= Beginning of Section =

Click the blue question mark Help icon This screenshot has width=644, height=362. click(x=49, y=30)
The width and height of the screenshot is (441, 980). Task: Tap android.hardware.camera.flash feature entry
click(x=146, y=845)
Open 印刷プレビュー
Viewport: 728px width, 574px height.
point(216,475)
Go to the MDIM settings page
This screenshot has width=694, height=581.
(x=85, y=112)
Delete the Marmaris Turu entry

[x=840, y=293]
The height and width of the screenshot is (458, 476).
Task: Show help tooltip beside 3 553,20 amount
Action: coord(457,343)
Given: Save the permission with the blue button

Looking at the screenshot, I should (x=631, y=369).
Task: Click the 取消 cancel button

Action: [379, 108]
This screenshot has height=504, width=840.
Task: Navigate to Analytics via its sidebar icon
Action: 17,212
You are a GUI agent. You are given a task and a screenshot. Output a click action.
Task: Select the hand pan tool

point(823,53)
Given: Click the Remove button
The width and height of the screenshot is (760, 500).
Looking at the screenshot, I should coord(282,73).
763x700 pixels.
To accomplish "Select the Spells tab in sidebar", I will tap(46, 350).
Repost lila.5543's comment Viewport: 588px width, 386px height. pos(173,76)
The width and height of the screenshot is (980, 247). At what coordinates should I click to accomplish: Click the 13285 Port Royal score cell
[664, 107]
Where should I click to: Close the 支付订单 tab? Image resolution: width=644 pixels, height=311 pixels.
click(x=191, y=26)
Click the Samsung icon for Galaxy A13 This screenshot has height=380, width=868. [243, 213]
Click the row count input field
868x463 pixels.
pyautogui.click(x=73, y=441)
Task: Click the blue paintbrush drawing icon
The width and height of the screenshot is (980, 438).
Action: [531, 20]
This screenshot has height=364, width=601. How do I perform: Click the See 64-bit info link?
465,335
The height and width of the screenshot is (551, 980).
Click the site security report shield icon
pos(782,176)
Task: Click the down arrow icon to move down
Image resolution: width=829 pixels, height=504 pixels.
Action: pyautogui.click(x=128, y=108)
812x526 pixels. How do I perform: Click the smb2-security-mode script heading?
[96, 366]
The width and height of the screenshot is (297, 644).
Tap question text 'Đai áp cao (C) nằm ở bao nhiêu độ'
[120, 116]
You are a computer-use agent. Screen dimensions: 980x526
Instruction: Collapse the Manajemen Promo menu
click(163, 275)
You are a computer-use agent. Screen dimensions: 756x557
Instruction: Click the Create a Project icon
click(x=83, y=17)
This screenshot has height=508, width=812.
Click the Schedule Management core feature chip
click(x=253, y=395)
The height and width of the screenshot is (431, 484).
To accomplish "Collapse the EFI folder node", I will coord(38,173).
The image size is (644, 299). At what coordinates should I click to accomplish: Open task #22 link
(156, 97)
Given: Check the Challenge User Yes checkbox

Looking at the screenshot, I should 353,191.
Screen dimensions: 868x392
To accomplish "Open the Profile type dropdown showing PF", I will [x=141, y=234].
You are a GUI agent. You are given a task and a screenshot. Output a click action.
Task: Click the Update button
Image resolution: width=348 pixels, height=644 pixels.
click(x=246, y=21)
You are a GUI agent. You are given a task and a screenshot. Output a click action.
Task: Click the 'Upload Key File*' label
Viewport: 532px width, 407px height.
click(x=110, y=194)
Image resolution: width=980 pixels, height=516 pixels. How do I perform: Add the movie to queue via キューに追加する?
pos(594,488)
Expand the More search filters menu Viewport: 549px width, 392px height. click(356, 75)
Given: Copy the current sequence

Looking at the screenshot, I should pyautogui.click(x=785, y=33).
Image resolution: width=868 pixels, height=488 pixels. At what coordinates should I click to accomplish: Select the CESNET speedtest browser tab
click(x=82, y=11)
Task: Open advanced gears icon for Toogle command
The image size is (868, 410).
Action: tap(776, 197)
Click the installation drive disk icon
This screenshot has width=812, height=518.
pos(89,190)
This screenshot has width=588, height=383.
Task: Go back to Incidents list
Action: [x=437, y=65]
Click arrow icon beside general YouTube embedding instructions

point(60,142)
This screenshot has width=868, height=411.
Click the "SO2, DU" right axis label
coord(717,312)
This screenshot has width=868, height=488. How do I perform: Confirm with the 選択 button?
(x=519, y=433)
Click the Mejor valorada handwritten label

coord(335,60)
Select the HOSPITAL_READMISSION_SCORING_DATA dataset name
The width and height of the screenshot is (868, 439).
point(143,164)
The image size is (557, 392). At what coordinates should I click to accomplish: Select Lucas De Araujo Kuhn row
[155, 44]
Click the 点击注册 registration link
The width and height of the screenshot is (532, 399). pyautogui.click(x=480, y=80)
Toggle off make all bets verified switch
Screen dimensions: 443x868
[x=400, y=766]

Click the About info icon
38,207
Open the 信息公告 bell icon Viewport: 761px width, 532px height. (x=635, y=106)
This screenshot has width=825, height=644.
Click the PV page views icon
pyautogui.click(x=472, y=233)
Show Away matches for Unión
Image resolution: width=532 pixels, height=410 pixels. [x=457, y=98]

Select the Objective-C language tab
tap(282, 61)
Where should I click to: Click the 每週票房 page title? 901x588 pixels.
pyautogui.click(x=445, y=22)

= End of Section =

> To do
Search the data for the string "will". List each line that has it.

> Output of the exercise
To accomplish "Select the Spells tab in sidebar", I will tap(46, 350).
To accomplish "Collapse the EFI folder node", I will coord(38,173).
To accomplish "Open the Profile type dropdown showing PF", I will [x=141, y=234].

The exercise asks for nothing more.